Lesson 4 of 6·10 min read

RAG with AI SDK

Retrieval-Augmented Generation (RAG) connects LLMs with your own data — knowledge bases, documents, databases. The AI SDK offers native support for embedding generation and seamless integration with vector stores.

Embedding Generation

What Are Embeddings?

Embeddings are numerical representations of text in a high-dimensional vector space. Semantically similar texts have similar vectors — this enables semantic search.

Embeddings with the AI SDK

import { embed, embedMany } from 'ai'
import { openai } from '@ai-sdk/openai'

// Single embedding
const { embedding } = await embed({
  model: openai.embedding('text-embedding-3-large'),
  value: 'What is Kubernetes?',
})

// Batch embeddings
const { embeddings } = await embedMany({
  model: openai.embedding('text-embedding-3-large'),
  values: ['Document 1...', 'Document 2...', 'Document 3...'],
})

Embedding Models 2026

ModelDimensionsStrength
text-embedding-3-large (OpenAI)3,072Best quality, versatile
text-embedding-3-small (OpenAI)1,536Good price-performance ratio
voyage-3-large (Anthropic/Voyage)1,024Strong for code and technical texts
multilingual-e5-large (open source)1,024Multilingual, self-hosted possible

Vector Store Integration

Supported Vector Stores

The AI SDK integrates with all major vector databases:

  • Pinecone: Managed, serverless, scales automatically
  • Supabase pgvector: PostgreSQL extension, ideal for Supabase users
  • Weaviate: Open source, hybrid search (vector + keyword)
  • Qdrant: Open source, high performance, Rust-based
  • ChromaDB: Simple, good for prototyping

RAG Pipeline with Supabase pgvector

1. Index documents:

import { embedMany } from 'ai'
import { openai } from '@ai-sdk/openai'
import { supabase } from '@/lib/supabase'

async function indexDocuments(documents: string[]) {
  const { embeddings } = await embedMany({
    model: openai.embedding('text-embedding-3-large'),
    values: documents,
  })

  for (let i = 0; i < documents.length; i++) {
    await supabase.from('documents').insert({
      content: documents[i],
      embedding: embeddings[i],
    })
  }
}

2. Retrieve relevant documents:

async function findRelevantDocs(query: string) {
  const { embedding } = await embed({
    model: openai.embedding('text-embedding-3-large'),
    value: query,
  })

  const { data } = await supabase.rpc('match_documents', {
    query_embedding: embedding,
    match_threshold: 0.7,
    match_count: 5,
  })

  return data
}

3. Pass context to LLM:

export async function POST(req: Request) {
  const { messages } = await req.json()
  const lastMessage = messages[messages.length - 1]

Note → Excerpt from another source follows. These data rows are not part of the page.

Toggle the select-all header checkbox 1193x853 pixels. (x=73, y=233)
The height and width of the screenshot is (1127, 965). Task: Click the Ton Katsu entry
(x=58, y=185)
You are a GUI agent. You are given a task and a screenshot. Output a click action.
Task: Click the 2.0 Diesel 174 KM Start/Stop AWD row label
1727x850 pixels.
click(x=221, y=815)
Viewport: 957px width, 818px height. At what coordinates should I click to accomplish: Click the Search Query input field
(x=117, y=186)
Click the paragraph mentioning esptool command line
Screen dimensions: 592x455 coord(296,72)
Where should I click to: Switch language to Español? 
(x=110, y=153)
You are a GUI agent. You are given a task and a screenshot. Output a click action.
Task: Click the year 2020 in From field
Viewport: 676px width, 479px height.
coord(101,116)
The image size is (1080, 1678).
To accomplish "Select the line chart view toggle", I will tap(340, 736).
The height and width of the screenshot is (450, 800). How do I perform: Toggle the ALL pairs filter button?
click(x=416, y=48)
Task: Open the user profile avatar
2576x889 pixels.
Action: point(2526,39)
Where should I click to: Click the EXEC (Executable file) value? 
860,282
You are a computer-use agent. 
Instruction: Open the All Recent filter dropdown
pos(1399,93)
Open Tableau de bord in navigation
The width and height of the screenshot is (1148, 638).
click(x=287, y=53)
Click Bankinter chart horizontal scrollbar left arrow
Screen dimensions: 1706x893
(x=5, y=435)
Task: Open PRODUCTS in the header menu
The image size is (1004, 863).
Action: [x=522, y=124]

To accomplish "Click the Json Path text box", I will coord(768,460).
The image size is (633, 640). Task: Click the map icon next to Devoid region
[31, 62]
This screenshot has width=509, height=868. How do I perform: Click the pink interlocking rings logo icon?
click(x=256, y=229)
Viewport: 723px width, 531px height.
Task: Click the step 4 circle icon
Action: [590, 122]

  const relevantDocs = await findRelevantDocs(lastMessage.content)
  const context = relevantDocs.map(d => d.content).join('\n\n')

  const result = streamText({
    model: openai('gpt-4.1'),
    system: `Answer questions based on this context:\n\n${context}`,
    messages,
  })

  return result.toDataStreamResponse()
}

Context Window Management

The Core Problem

LLMs have a limited context window (128K–2M tokens). Effective RAG must pack relevant information into this window — without overloading it.

Strategies

StrategyDescriptionWhen
Top-K retrievalThe K most similar documentsStandard
RerankingRe-sort results with a reranker modelHigher quality
ChunkingSplit documents into smaller piecesLong documents
HierarchicalSearch coarsely first, then in detailLarge knowledge bases
Hybrid searchCombine vector + keyword + filtersComplex queries

Chunking Best Practices

  • Chunk size: 500–1,000 tokens per chunk (too small = context lost, too large = noise)
  • Overlap: 10–20% overlap between chunks (avoid context breaks)
  • Semantic chunking: Split at natural boundaries (paragraphs, chapters) — not mid-sentence
  • Metadata: Each chunk stores source, chapter, and position for citations

RAG reality: The quality of your RAG system depends 80% on data preparation (chunking, cleaning, metadata) and only 20% on the model. Invest in your data pipeline.